Stored items
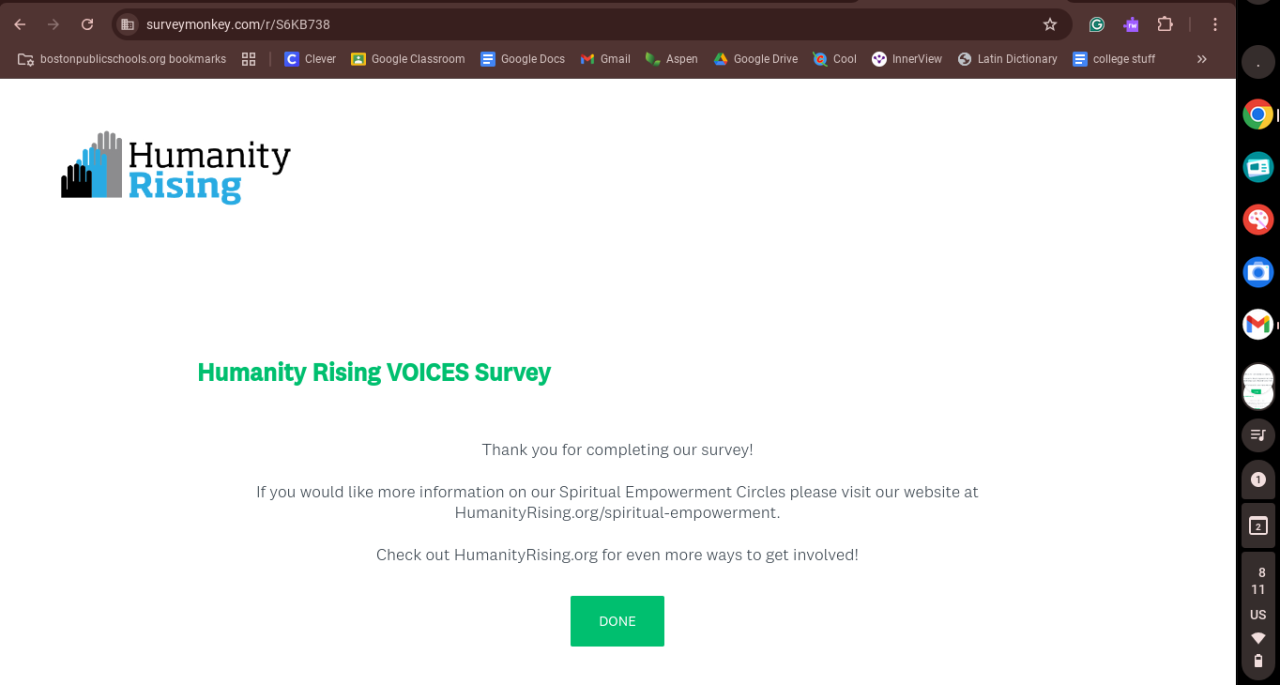Go back to the previous page
The width and height of the screenshot is (1280, 685).
(x=20, y=24)
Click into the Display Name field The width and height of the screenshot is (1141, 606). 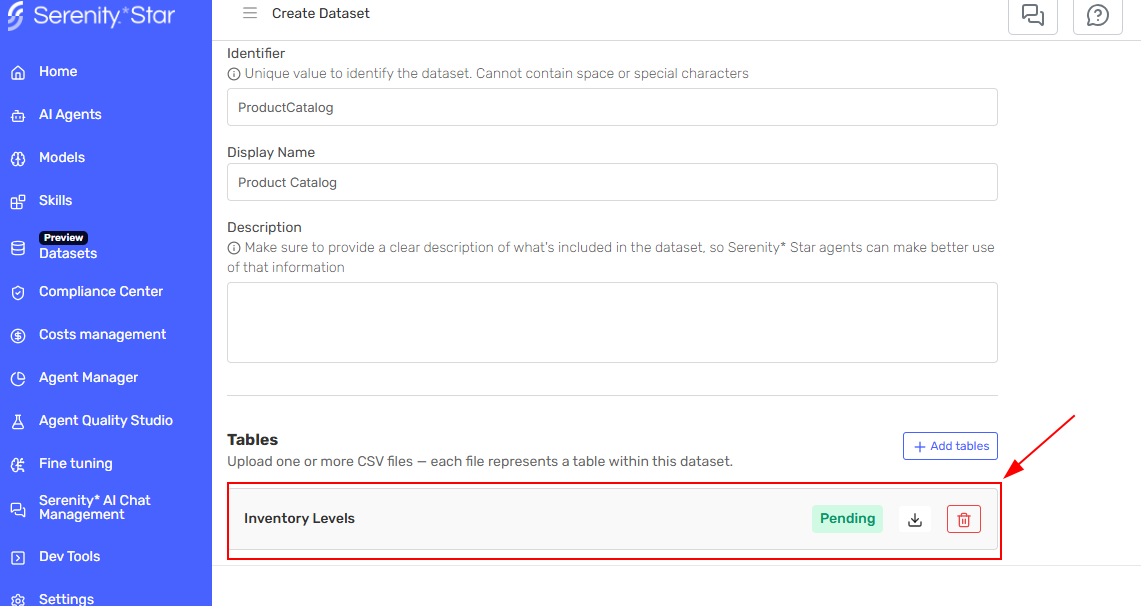612,182
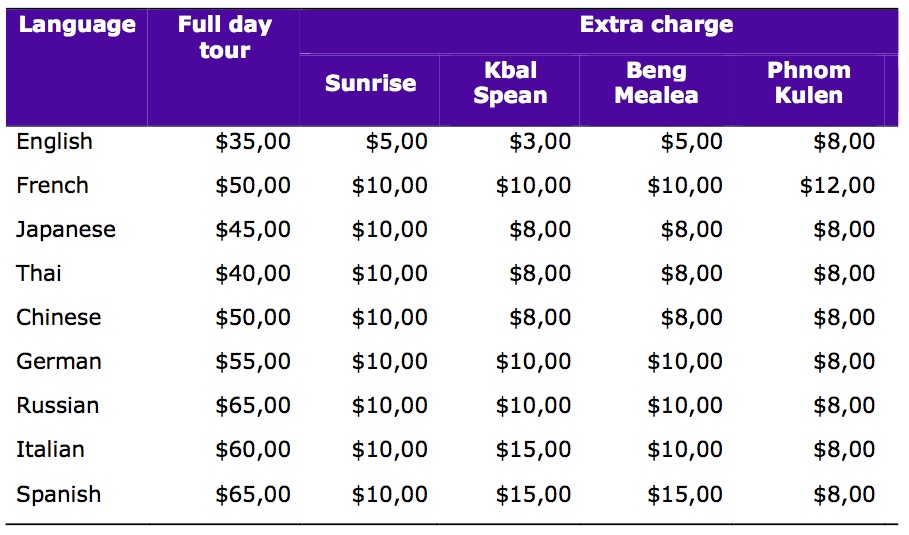The width and height of the screenshot is (909, 535).
Task: Select the Sunrise column header
Action: 370,83
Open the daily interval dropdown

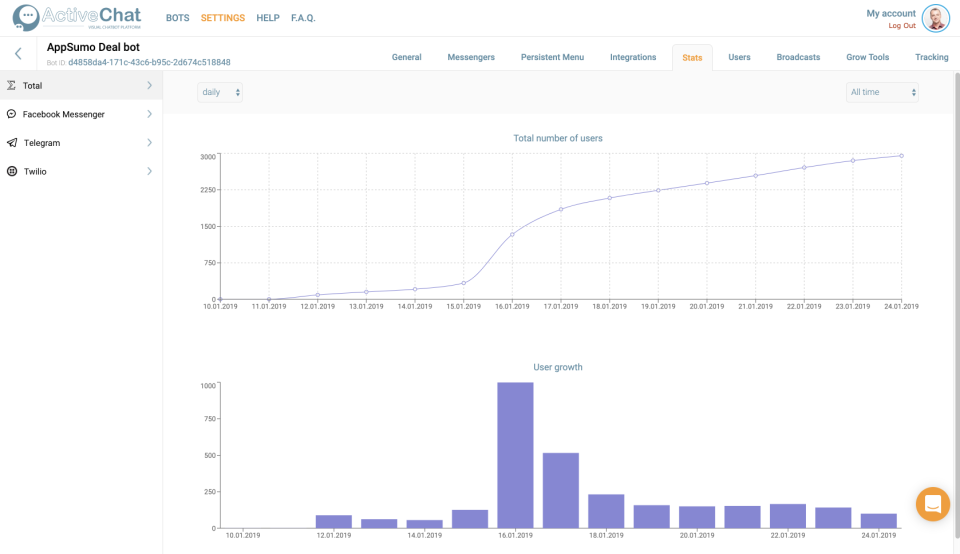tap(220, 92)
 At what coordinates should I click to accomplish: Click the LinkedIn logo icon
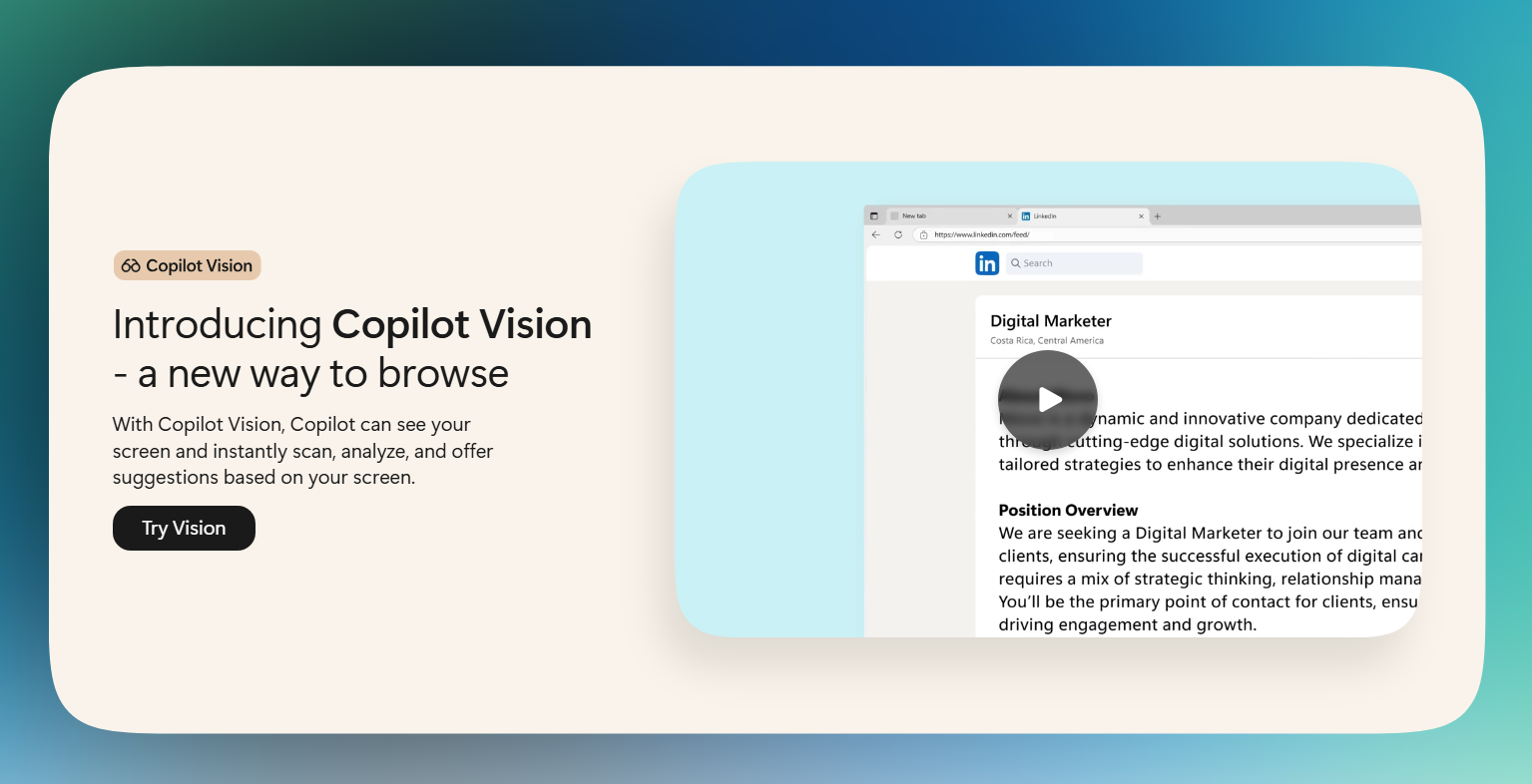(x=987, y=263)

What you should do :: An exact copy of the lines from the one with "At what coordinates" through the end of the records: produce that and nothing more, leaving out the pictures.

Result of this exercise ::
 At what coordinates should I click to accomplish: Click the LinkedIn logo icon
(x=987, y=263)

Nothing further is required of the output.